• _Instructions for the task_
Please could you give again the lines from the one holding "Task: Click the info" through the final line of the data below, exactly, with no other lines?

• _Dataset_
+++

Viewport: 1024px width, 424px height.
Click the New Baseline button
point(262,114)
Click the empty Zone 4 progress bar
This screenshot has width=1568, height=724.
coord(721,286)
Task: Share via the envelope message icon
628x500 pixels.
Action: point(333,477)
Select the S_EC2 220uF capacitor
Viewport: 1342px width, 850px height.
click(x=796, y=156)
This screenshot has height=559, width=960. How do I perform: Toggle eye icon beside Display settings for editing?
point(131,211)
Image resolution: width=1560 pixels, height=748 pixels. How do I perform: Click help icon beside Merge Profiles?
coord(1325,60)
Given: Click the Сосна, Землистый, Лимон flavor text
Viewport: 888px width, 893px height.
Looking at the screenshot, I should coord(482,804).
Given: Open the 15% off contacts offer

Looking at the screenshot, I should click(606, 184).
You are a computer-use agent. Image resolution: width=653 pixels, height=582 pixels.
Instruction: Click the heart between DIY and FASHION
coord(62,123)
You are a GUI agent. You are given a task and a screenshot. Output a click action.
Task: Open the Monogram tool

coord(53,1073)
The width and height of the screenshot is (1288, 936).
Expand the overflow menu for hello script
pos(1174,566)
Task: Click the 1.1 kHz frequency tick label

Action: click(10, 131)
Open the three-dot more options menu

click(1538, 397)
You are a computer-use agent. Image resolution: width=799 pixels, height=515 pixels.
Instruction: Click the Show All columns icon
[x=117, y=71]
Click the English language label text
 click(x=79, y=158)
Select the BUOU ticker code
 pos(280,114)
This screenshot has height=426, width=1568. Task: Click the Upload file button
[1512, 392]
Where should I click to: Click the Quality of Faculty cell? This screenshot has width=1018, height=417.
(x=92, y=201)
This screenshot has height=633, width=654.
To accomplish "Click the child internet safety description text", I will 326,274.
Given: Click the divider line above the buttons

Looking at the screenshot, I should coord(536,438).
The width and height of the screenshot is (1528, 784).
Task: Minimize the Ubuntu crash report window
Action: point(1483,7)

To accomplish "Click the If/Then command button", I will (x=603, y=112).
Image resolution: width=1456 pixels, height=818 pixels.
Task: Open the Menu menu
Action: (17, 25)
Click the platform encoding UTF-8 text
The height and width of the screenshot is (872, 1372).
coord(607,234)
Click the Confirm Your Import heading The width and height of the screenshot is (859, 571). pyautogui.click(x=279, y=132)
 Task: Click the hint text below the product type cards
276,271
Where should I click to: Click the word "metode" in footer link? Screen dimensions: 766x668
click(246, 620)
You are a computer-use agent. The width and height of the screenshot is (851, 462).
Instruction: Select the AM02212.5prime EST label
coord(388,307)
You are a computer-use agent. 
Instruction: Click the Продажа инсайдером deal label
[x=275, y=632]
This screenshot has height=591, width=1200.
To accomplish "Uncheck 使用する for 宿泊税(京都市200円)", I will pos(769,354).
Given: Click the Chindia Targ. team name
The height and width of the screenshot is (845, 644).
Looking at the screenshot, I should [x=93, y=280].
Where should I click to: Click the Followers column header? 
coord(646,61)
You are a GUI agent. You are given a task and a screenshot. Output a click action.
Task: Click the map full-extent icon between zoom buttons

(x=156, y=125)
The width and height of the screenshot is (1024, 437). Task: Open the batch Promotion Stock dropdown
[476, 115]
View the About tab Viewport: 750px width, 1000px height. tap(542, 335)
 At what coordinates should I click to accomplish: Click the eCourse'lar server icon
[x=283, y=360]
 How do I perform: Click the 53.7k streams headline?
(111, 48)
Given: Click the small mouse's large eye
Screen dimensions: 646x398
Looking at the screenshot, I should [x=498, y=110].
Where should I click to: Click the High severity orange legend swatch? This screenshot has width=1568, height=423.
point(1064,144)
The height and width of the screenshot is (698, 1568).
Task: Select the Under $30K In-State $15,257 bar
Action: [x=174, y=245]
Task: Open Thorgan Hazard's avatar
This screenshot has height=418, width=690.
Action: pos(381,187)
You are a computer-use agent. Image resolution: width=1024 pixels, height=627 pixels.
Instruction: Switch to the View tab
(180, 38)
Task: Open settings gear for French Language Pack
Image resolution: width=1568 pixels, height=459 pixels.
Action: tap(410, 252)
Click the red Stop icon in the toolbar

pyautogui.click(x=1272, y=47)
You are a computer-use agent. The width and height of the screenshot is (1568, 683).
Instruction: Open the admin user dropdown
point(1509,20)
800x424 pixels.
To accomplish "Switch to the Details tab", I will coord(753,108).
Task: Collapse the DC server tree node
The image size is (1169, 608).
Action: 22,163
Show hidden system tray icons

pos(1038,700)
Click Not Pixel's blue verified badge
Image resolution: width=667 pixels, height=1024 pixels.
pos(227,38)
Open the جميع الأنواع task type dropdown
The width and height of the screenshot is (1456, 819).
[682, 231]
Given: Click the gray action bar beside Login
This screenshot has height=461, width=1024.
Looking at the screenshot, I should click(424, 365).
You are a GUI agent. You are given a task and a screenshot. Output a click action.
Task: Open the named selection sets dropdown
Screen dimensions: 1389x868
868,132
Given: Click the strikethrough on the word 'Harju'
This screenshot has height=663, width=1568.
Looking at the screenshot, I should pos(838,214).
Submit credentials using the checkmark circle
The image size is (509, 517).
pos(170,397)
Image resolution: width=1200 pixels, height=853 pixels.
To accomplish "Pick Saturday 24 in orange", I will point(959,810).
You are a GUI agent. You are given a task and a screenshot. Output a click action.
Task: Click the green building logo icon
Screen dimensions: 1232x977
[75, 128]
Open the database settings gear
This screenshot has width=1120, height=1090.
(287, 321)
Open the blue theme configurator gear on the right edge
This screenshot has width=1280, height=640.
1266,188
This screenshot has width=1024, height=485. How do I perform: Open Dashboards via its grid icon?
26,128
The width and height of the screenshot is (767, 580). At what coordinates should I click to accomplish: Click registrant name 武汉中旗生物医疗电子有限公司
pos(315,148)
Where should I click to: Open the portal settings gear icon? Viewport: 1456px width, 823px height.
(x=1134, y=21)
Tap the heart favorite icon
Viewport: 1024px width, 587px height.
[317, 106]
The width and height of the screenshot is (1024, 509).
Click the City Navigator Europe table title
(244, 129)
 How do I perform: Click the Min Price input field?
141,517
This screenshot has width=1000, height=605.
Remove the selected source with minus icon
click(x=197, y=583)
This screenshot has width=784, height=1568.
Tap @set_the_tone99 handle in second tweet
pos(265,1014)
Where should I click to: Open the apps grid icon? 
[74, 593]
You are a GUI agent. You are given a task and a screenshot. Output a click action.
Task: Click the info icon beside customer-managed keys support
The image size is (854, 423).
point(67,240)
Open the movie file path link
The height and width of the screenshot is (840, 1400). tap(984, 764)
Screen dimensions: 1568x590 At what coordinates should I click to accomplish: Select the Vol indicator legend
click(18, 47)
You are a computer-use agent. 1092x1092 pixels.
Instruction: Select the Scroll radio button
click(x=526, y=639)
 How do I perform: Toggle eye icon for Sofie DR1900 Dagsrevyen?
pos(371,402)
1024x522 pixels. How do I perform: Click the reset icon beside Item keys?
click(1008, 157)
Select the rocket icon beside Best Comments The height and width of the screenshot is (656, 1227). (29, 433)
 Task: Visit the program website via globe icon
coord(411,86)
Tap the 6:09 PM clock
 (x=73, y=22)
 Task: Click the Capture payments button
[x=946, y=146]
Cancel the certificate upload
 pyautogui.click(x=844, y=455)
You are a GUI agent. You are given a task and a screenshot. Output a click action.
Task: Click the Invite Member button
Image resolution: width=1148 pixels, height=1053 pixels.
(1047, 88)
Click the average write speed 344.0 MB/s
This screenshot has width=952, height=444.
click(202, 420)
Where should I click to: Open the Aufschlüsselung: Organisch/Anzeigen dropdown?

+++

• _Task response_
Task: Click the info icon beside customer-managed keys support
The image size is (854, 423).
point(67,240)
Open the movie file path link
The height and width of the screenshot is (840, 1400). tap(984, 764)
Screen dimensions: 1568x590 At what coordinates should I click to accomplish: Select the Vol indicator legend
click(18, 47)
You are a computer-use agent. 1092x1092 pixels.
Instruction: Select the Scroll radio button
click(x=526, y=639)
 How do I perform: Toggle eye icon for Sofie DR1900 Dagsrevyen?
pos(371,402)
1024x522 pixels. How do I perform: Click the reset icon beside Item keys?
click(1008, 157)
Select the rocket icon beside Best Comments The height and width of the screenshot is (656, 1227). (29, 433)
 Task: Visit the program website via globe icon
coord(411,86)
Tap the 6:09 PM clock
 (x=73, y=22)
 Task: Click the Capture payments button
[x=946, y=146]
Cancel the certificate upload
 pyautogui.click(x=844, y=455)
You are a GUI agent. You are given a task and a screenshot. Output a click action.
Task: Click the Invite Member button
Image resolution: width=1148 pixels, height=1053 pixels.
(1047, 88)
Click the average write speed 344.0 MB/s
This screenshot has width=952, height=444.
click(202, 420)
Where should I click to: Open the Aufschlüsselung: Organisch/Anzeigen dropdown?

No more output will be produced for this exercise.